:: Task data ::
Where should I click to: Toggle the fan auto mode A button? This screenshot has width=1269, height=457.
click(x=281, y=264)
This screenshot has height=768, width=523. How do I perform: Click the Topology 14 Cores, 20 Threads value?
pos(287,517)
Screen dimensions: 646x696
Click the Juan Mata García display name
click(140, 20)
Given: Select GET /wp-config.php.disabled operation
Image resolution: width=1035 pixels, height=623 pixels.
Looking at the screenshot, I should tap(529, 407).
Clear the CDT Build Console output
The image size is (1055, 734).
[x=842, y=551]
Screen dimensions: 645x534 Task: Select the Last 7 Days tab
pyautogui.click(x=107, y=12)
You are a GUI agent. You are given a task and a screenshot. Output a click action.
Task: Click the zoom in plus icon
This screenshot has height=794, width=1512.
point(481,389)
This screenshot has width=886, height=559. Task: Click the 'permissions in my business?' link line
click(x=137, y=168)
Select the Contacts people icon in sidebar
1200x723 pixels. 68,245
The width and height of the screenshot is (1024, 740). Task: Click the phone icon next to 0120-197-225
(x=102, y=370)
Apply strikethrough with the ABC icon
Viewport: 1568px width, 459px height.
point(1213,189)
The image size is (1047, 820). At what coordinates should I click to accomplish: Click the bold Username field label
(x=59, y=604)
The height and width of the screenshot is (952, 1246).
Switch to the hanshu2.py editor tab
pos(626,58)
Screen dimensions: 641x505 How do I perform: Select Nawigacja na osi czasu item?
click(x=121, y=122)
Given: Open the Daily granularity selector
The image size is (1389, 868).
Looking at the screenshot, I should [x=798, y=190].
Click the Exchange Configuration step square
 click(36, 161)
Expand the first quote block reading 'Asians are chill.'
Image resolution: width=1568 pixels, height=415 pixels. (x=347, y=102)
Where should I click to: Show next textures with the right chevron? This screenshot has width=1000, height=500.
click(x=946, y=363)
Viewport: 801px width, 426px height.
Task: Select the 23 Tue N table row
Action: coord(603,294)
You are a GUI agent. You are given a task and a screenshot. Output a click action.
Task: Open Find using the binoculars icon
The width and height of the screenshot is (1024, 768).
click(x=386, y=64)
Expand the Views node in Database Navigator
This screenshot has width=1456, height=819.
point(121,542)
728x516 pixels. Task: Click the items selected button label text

:: Task goal ::
Reproduce the listing above with each occurrence of "Screen dimensions" swapped for "Display size", leaving everything else unchanged.

:: Response for this exercise ::
Where should I click to: Toggle the fan auto mode A button? This screenshot has width=1269, height=457.
click(x=281, y=264)
This screenshot has height=768, width=523. How do I perform: Click the Topology 14 Cores, 20 Threads value?
pos(287,517)
Display size: 646x696
Click the Juan Mata García display name
click(140, 20)
Given: Select GET /wp-config.php.disabled operation
Image resolution: width=1035 pixels, height=623 pixels.
Looking at the screenshot, I should tap(529, 407).
Clear the CDT Build Console output
The image size is (1055, 734).
[x=842, y=551]
Display size: 645x534 Task: Select the Last 7 Days tab
pyautogui.click(x=107, y=12)
You are a GUI agent. You are given a task and a screenshot. Output a click action.
Task: Click the zoom in plus icon
This screenshot has height=794, width=1512.
point(481,389)
This screenshot has width=886, height=559. Task: Click the 'permissions in my business?' link line
click(x=137, y=168)
Select the Contacts people icon in sidebar
1200x723 pixels. 68,245
The width and height of the screenshot is (1024, 740). Task: Click the phone icon next to 0120-197-225
(x=102, y=370)
Apply strikethrough with the ABC icon
Viewport: 1568px width, 459px height.
point(1213,189)
The image size is (1047, 820). At what coordinates should I click to accomplish: Click the bold Username field label
(x=59, y=604)
The height and width of the screenshot is (952, 1246).
Switch to the hanshu2.py editor tab
pos(626,58)
Display size: 641x505 How do I perform: Select Nawigacja na osi czasu item?
click(x=121, y=122)
Given: Open the Daily granularity selector
The image size is (1389, 868).
Looking at the screenshot, I should [x=798, y=190].
Click the Exchange Configuration step square
 click(36, 161)
Expand the first quote block reading 'Asians are chill.'
Image resolution: width=1568 pixels, height=415 pixels. (x=347, y=102)
Where should I click to: Show next textures with the right chevron? This screenshot has width=1000, height=500.
click(x=946, y=363)
Viewport: 801px width, 426px height.
Task: Select the 23 Tue N table row
Action: coord(603,294)
You are a GUI agent. You are given a task and a screenshot. Output a click action.
Task: Open Find using the binoculars icon
The width and height of the screenshot is (1024, 768).
click(x=386, y=64)
Expand the Views node in Database Navigator
This screenshot has width=1456, height=819.
point(121,542)
728x516 pixels. Task: Click the items selected button label text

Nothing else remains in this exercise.